Xiang Yang: Unsteady Aerodynamics and Turbulent Flows program
AFOSR’s Unsteady Aerodynamics and Turbulent Flows program supports “basic research into the dynamics and control of aerodynamic shear flows and emphasizes the characterization, modeling, prediction and control flow instabilities, turbulent flows and aerodynamic interactions,” according to the AFRL website.
Yang will use his award to develop a turbulence model with advanced ‘human thinking’ machine learning tools and numerical simulation data. Conventional data-enabled turbulence modeling involves a single training against a group of data.

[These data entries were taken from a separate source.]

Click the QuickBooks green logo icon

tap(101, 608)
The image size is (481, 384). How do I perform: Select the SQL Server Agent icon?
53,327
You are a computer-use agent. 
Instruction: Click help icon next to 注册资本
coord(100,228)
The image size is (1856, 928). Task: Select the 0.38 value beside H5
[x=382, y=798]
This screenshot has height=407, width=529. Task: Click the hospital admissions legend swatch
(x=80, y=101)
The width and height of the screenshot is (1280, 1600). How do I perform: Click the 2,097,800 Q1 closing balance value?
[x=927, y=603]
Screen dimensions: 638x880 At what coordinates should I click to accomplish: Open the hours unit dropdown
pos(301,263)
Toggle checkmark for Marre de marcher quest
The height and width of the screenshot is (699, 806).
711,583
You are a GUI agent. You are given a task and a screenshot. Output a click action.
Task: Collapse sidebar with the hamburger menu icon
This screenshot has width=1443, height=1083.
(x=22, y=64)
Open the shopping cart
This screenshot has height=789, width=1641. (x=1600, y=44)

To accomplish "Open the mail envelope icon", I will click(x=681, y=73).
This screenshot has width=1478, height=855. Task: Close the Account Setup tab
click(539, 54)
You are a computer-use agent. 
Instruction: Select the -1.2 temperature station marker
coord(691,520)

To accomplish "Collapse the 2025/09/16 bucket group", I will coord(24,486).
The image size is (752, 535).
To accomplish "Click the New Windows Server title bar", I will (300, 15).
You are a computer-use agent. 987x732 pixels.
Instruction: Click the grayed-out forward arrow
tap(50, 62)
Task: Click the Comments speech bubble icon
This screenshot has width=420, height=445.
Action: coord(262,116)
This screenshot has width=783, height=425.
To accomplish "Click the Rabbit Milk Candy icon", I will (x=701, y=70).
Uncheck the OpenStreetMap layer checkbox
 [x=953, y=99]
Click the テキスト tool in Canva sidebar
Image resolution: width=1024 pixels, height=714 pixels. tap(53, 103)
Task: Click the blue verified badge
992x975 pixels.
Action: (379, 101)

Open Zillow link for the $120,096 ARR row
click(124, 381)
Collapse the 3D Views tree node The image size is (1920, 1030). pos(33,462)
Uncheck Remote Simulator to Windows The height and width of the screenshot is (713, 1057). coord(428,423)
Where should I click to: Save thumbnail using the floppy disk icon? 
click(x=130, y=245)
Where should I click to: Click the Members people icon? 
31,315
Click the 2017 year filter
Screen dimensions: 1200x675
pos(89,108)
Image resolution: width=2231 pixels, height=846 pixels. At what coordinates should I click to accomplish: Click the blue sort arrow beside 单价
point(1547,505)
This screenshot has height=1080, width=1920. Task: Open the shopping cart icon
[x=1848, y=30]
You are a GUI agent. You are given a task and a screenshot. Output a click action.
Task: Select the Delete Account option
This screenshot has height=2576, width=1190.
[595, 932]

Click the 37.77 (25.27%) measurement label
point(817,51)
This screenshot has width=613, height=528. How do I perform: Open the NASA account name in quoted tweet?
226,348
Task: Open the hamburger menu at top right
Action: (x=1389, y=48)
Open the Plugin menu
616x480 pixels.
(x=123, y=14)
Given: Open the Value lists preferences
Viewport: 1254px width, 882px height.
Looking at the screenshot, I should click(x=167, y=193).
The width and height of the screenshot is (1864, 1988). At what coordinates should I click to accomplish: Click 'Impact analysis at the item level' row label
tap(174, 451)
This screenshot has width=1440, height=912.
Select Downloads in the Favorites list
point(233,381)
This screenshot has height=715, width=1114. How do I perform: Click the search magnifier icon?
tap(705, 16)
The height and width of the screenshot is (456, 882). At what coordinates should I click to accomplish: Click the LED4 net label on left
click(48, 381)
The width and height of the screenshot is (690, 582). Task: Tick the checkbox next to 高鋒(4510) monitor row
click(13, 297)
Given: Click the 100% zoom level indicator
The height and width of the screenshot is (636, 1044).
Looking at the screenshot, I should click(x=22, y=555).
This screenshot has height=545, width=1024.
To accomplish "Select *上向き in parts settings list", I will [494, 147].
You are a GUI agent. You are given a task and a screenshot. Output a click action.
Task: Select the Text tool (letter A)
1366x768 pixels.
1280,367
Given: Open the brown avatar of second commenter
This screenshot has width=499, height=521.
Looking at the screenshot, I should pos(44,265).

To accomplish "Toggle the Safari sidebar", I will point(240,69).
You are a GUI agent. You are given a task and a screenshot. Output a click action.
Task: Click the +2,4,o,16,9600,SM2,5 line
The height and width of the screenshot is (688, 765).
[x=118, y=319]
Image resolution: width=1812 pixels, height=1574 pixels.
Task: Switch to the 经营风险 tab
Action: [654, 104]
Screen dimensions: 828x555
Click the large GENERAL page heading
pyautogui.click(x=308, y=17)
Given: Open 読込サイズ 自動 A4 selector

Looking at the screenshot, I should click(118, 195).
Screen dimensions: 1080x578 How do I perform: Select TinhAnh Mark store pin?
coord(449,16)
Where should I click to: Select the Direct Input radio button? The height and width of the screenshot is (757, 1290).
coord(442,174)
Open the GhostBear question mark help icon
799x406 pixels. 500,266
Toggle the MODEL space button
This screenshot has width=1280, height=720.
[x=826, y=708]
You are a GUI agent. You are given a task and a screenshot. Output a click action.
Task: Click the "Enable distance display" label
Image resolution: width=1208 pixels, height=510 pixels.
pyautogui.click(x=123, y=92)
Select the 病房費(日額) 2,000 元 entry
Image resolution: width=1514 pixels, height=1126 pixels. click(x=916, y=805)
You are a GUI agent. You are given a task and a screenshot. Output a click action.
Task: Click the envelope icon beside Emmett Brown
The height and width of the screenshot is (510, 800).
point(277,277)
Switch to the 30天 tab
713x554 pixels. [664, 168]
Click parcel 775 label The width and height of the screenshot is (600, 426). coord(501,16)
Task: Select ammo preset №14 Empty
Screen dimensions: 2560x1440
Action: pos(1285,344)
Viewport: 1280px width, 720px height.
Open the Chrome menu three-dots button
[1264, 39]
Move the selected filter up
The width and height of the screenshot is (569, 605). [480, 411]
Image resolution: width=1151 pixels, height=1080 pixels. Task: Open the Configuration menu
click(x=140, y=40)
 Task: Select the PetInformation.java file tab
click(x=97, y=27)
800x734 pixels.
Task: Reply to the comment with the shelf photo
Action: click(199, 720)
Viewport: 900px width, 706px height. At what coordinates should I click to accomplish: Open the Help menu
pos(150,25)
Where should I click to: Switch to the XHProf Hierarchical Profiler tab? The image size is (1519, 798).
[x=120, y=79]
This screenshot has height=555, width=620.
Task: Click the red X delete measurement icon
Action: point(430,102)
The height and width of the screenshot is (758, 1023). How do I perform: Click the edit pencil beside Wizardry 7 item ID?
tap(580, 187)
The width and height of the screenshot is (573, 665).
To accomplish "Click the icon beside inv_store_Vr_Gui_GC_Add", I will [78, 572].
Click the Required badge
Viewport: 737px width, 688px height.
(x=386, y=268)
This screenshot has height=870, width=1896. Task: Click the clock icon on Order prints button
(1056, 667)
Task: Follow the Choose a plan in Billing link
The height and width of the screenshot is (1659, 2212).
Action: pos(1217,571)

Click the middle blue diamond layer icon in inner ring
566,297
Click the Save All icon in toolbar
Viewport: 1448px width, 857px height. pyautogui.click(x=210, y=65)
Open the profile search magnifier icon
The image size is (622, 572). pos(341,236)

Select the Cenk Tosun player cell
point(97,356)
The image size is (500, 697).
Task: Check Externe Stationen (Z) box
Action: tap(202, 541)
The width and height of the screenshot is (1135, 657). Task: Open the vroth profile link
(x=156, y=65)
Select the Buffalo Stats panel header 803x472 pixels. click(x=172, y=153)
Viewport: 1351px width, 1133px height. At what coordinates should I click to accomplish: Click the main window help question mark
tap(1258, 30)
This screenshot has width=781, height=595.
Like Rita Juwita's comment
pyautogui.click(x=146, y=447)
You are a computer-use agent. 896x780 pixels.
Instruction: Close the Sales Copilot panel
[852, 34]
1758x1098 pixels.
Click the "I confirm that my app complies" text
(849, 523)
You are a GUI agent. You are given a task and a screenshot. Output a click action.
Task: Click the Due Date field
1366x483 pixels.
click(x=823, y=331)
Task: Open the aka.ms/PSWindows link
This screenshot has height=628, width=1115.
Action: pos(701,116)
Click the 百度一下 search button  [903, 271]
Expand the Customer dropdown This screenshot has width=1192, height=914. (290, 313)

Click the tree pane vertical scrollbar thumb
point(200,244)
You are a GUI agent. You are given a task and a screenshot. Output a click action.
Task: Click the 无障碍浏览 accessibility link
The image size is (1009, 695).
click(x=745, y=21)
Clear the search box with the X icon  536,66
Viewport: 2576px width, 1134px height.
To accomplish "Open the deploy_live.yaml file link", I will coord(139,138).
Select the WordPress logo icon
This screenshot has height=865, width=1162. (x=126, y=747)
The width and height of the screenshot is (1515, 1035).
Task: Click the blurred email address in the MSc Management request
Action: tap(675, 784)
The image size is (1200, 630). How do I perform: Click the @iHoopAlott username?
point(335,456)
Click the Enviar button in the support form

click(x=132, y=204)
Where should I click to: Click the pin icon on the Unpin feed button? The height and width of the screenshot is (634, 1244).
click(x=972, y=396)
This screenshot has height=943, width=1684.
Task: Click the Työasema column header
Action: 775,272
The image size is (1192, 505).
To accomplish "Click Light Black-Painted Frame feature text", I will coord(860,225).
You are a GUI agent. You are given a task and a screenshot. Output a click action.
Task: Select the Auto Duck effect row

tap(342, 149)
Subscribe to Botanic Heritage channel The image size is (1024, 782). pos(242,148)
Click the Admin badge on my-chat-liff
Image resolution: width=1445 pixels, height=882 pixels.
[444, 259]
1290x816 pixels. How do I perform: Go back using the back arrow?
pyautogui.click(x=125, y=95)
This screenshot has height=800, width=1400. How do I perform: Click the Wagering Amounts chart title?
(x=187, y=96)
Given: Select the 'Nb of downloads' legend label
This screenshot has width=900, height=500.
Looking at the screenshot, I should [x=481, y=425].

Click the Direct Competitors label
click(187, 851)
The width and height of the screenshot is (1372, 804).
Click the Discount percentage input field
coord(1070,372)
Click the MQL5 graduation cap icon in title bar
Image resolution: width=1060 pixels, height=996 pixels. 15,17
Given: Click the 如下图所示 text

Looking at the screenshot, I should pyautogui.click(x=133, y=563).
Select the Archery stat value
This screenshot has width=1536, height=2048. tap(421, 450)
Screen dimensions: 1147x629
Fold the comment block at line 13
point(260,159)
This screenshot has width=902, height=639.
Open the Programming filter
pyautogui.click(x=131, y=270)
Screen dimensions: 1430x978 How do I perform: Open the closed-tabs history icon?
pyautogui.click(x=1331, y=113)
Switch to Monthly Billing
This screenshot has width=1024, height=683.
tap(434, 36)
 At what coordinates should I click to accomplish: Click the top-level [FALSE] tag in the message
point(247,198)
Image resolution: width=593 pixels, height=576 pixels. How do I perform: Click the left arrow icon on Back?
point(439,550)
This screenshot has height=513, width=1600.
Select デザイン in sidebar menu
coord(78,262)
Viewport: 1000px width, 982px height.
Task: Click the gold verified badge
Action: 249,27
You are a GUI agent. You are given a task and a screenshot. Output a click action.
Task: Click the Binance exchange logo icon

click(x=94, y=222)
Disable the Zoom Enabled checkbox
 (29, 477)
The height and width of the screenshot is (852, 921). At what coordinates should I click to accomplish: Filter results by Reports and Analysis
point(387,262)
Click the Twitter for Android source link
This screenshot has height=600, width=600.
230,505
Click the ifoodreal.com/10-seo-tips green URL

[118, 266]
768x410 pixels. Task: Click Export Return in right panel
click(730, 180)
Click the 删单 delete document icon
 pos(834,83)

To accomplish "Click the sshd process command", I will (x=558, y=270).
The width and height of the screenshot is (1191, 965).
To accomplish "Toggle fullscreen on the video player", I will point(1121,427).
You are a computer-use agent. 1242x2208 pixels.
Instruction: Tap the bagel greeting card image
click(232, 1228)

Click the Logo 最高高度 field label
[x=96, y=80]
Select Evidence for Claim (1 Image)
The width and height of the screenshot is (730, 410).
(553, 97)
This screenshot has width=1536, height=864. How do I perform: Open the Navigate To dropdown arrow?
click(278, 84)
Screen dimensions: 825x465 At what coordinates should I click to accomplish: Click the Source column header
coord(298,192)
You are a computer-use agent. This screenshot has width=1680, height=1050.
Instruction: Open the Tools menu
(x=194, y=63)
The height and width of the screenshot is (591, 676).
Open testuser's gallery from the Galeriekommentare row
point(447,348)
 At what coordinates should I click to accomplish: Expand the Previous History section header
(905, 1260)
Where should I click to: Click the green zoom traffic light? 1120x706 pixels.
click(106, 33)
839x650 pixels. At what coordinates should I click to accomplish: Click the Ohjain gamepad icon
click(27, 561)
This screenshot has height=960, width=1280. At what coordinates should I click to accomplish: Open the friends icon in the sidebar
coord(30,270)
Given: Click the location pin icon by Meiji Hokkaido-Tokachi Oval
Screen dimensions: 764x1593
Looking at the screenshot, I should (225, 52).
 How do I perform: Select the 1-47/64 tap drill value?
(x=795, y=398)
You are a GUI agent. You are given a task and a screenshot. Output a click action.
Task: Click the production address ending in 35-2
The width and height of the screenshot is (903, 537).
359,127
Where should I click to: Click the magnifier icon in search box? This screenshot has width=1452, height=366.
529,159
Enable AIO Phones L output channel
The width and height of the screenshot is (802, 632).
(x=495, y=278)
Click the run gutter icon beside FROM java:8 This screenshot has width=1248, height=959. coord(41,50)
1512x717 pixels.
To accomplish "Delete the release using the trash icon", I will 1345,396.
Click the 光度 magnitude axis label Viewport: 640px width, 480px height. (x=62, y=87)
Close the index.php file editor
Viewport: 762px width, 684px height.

However, according to Yang, the resulting model effectively breaks when exposed to additional data and requires retraining.
“My proposal differs from current work in this field in that it emphasizes extrapolation, which is achieved through progressive ‘human thinking’ machine learning,” he said. “We will use mathematical properties that allow us to control a network’s behavior when extrapolating and add neutral corrections to an existing working model without breaking it.”
Yang, who anticipates extensive collaboration with the Wright-Patterson Air Force Base, wants to show validation of his models in a range of cases — shear flows, boundary-layer flows, wake flows and separated flows — that can handle system rotation, wall curvature and pressure-gradient effects better than existing models can.